On one year anniversary of MLB lockout ending, Rob Manfred admits he 'was feeling pretty low'


On March 10, 2022, the MLB lockout came to an end. The first two weeks of the season had been canceled by the league, but they were able to delay Opening Day by a week to salvage the full 162-game season.

One year later, baseball is in a much better place.

MLB commissioner Rob Manfred joined WEEI’s Rob Bradford on the Audacy Original Podcast “Baseball Isn’t Boring” for an exclusive interview on the one-year anniversary of the lockout ending.

“We were at the end of the window. We really were. When I went home the night before the player vote, I was feeling pretty low,” Manfred said. “We’d gone back to New York and the night before the player vote actually happened, we had announced we were going to cancel additional games. I thought we were in a really, really bad spot. I went from the office up to my apartment, by the time I got there things had started to move a little bit. Fortunately, we got it done the next day.”

Now, one year later, baseball is looking as strong as ever. That showed in the form of attendance and attention throughout last season.

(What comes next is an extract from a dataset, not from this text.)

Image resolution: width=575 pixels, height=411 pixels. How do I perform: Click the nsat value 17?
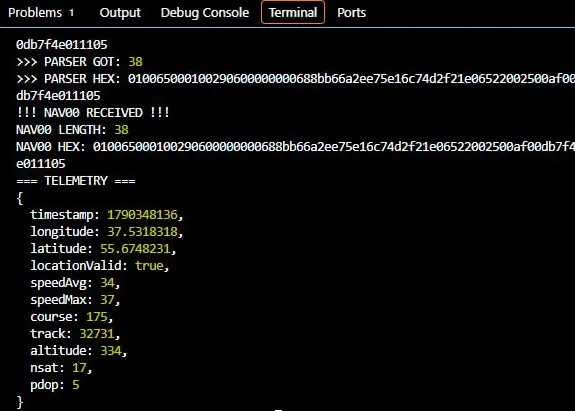[x=79, y=367]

“We felt like last year we built all year long. Our attendance got better. September, we actually had numbers in September that we hadn’t seen since 2014,” Manfred said. “I thought the playoff format the way it worked out gave us a lot of momentum coming into the year.”

Even with the new rule changes sparking debate, the World Baseball Classic is taking baseball fans by storm and the MLB season should only build on that.

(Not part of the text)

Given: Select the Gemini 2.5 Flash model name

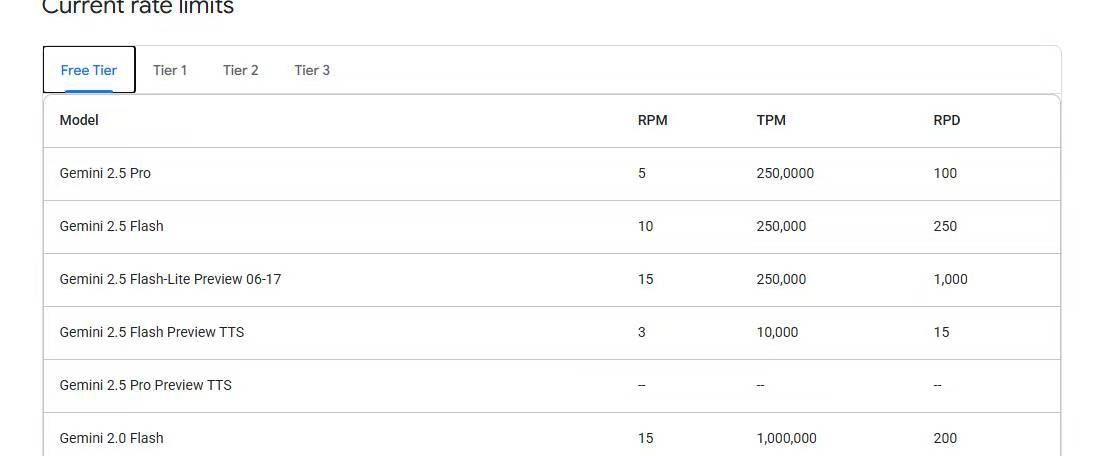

“Our offseason ticket sales have been really strong, stronger than we’ve seen in recent years,’ he continued. “I think the combination of the rule changes and the WBC’s given us real momentum going into this year.”

Manfred experienced the longest work stoppage in baseball history with the strike in the 1990s. He didn’t quite feel that last year was as bad as that one.

“I lived through the period – obviously, in a different role – after the strike in ‘94 and that was the only period of time ever where I felt like the business truly took a step backward,” he said. “It’s why we hung with it and worked really hard to get a deal because obviously, even if it’s a few games, when you lose games it sets you back, absolutely no question about it.”

It’s only been a year, and there are still some things that the league and players will need to negotiate when the CBA expires in 2026, but baseball is headed in the right direction.

Manfred is starting to make his rounds to meet with different teams in spring training. He knows how important it is to have an open dialogue with the players.

“There is (a better feeling),” Manfred said. I’ve only done one so far this year but you make relationships and I think that when you go back and do it again you already have that base of somebody knowing you a little bit and I think the commitment to ongoing dialogue is really important.”

Opening Day is now less than three weeks away. Baseball will be back before you know it.